Deposit Growth Lags Behind Credit Expansion
The fundamental challenge stems from the divergent growth rates between credit and deposits. Bank credit demonstrated stronger momentum compared to deposit mobilization during the period.
| Metric: | Growth Rate | Outstanding Amount |
|---|---|---|
| Bank Credit: | 11.40% | ₹202.00 lakh crore |
| Deposits: | 10.10% | ₹248.50 lakh crore |
This growth differential has created the current funding pressure, forcing banks to compete more aggressively for deposits.

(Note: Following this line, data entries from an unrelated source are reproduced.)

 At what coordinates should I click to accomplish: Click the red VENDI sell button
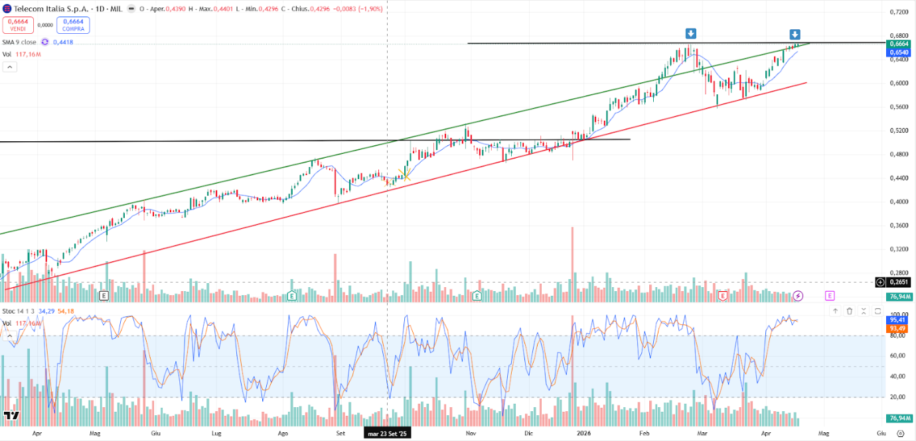point(17,25)
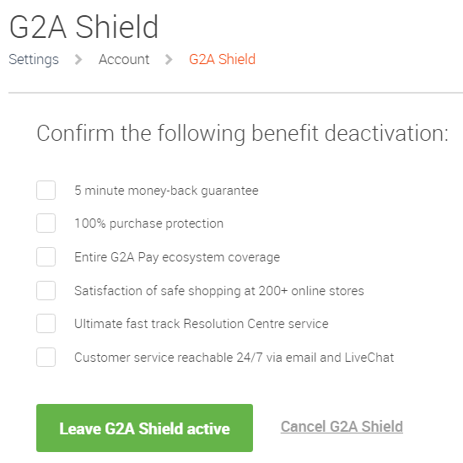Viewport: 463px width, 463px height.
Task: Check Customer service reachable 24/7 checkbox
Action: pos(46,358)
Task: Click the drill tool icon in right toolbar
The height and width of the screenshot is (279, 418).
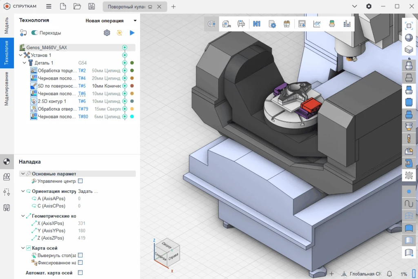Action: click(409, 139)
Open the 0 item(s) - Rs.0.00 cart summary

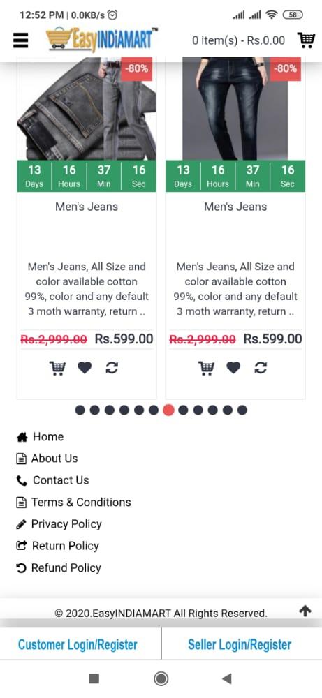tap(238, 40)
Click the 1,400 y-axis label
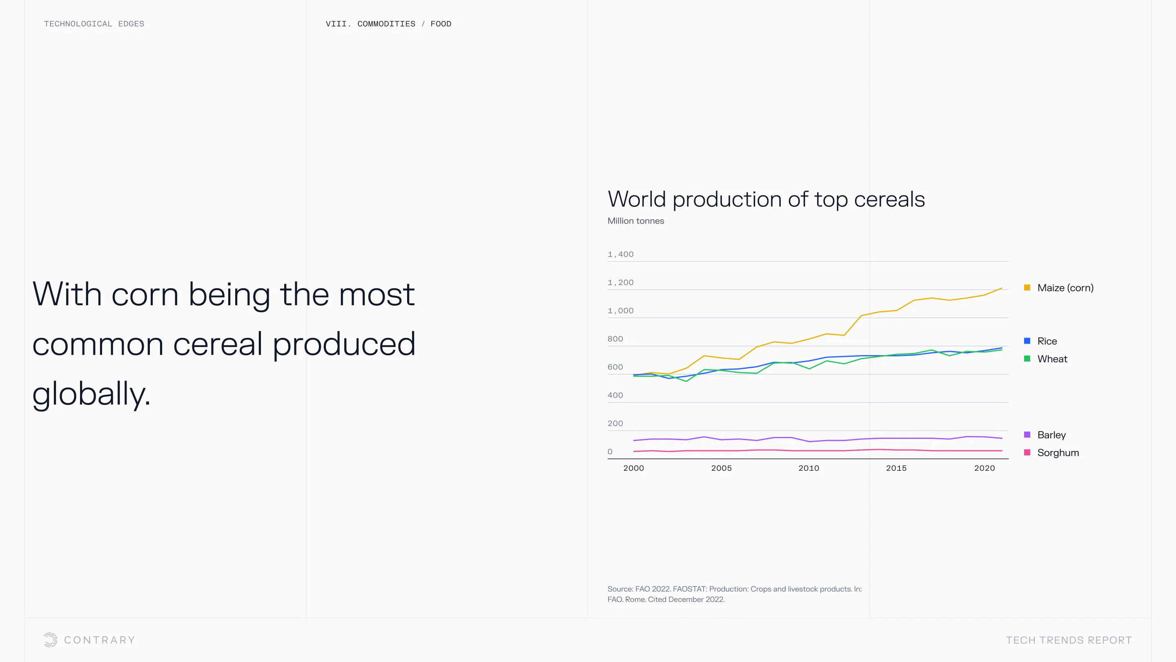The image size is (1176, 662). coord(620,254)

Competitive Investment Environment
Banks face stiff competition from alternative investment options that offer more attractive returns. Small savings schemes currently provide 7.10% for three-year deposits, significantly higher than the 6.40-6.50% offered by banks. The challenge intensified after the RBI cut its policy rate by 125 basis points since February 2025, prompting lenders to reduce deposit rates further.
| Deposit Type: | Rate | Period |
|---|---|---|
| Weighted Average Outstanding Term Deposits: | 6.73% | Lowest since September 2023 |
| Fresh Deposits Average: | 5.59% | Lowest since October 2022 |
| Small Savings Schemes: | 7.10% | Three-year deposits |
Alternative Funding Solutions
Banks are actively exploring alternative funding mechanisms to address the CD ratio challenge. They have requested the RBI to include bond borrowings in the CD ratio calculation, which would help bring the ratio below 80%. Currently, only deposits and certificates of deposit are considered for computing the ratio.
"To overcome this challenge, banks will have to explore alternative sources such as bond issuance to finance credit growth," said Saurabh Bhalerao, associate director and head of BFSI Research at Care Ratings. "The pace of investments in government securities has slowed, implying banks are deploying funds for lending."
Fresh investments in government securities dropped significantly to ₹1.87 lakh crore on a year-to-date basis until December, compared with ₹4.89 lakh crore in the same period a year earlier.
Future Outlook and Liquidity Support
Bank of Baroda chief economist Madan Sabnavis noted that "ideally, one should look at a broader denominator that includes borrowings and owned funds when calculating the CD ratio." He emphasized that a high CD ratio indicates efficient use of resources, as the number is derived after meeting regulatory requirements.
Banks have maintained nearly 8% higher Statutory Liquidity Ratio (SLR), mostly to comply with Liquidity Coverage Ratio regulations. Looking ahead, industry officials expect the ratio to moderate as deposit growth picks up, supported by substantial liquidity infusion by the RBI. Durable liquidity infusion has pushed reserve money growth to 9.40% (adjusted for CRR cut) as of December 2025, from 6.00% a year earlier.